_Required actions_
• 1. Output, word for word, the stretch from "This is unlike" through "estimates correlate well." in the Scran normalization thread below.
• 2. Translate this sentence from the Scran normalization thread below into Spanish: "If you definitely have no subpopulations in your data, then the clusters won't harm or help."

_Supplied passage_
************
Hi, I'm working with a mostly homogeneous population of cultured lung cells infected with influenza virus (10X Genomics Chromium single cell). After filtering, I have roughly 5K infected cells, 4K exposed but uninfected cells, and 4K unexposed cells. Basically, I'd like to know if the pre-clustering step for Scran normalization is still appropriate in my case or if this step was mostly intended for heterogeneous groups of cells (e.g. from tissue). I'm mostly interested in investigating differences in host cells response, and I'm concerned (or perhaps a little confused) about how the pre-clustering step would affect downstream analyses such as DGE using viral factors (there is heterogeneity at the virus level in how many virus genes are present/functional, etc). Any suggestions/recomendations would be greatly appreciated! Thanks, Cris
The clusters are designed to mitigate the effect of DE between subpopulations when computing size factors. If you definitely have no subpopulations in your data, then the clusters won't harm or help. However, if you do have subpopulations, then the clustering will improve the accuracy of the size factor calculations.
Keep in mind that we're not just removing differences within clusters, we are also removing systematic differences between clusters. From a conceptual level, if you're trying to make A, B, C and D equal, the order in which you remove differences doesn't matter. You could make A and B equal first, then C and D, and then make A/B equal to C/D. Or you could do A and B, then make A/B equal to C, then A/B/C equal to D. In the end, everything is equal so there's no problem(*).
This is unlike other applications like imputation where the algorithm aims remove variation within some structures while preserving differences between structures. In such cases, clustering can introduce artificial structure or make weak structure look more convincing than it really is.
*: In practice, the order in which do these steps will affect the accuracy of the resulting size factors for various numerical reasons; hence the need for clustering. But provided each step is accurate, the final result should be the same regardless of the clustering (unlike other applications, which are highly sensitive to the initial clustering). You can test this by fiddling with the clustering parameters and seeing whether the size factor estimates correlate well.
************
_Raw data_
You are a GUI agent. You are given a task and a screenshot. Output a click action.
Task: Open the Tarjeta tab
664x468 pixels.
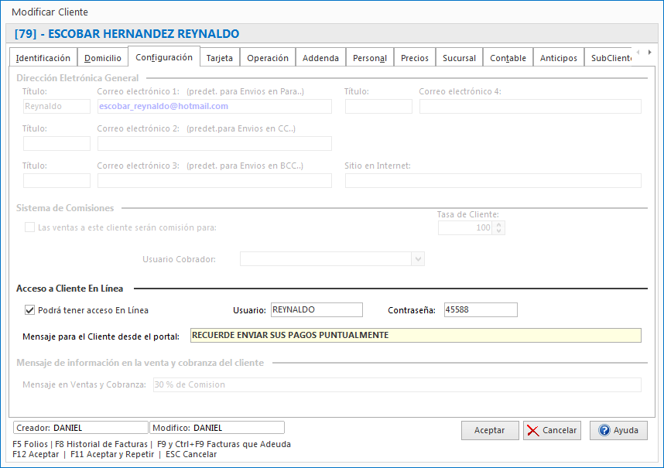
************
_Answers_
• 1.
This is unlike other applications like imputation where the algorithm aims remove variation within some structures while preserving differences between structures. In such cases, clustering can introduce artificial structure or make weak structure look more convincing than it really is.
*: In practice, the order in which do these steps will affect the accuracy of the resulting size factors for various numerical reasons; hence the need for clustering. But provided each step is accurate, the final result should be the same regardless of the clustering (unlike other applications, which are highly sensitive to the initial clustering). You can test this by fiddling with the clustering parameters and seeing whether the size factor estimates correlate well.

• 2. Si definitivamente no tienes subpoblaciones en tus datos, entonces los clústeres no perjudicarán ni ayudarán.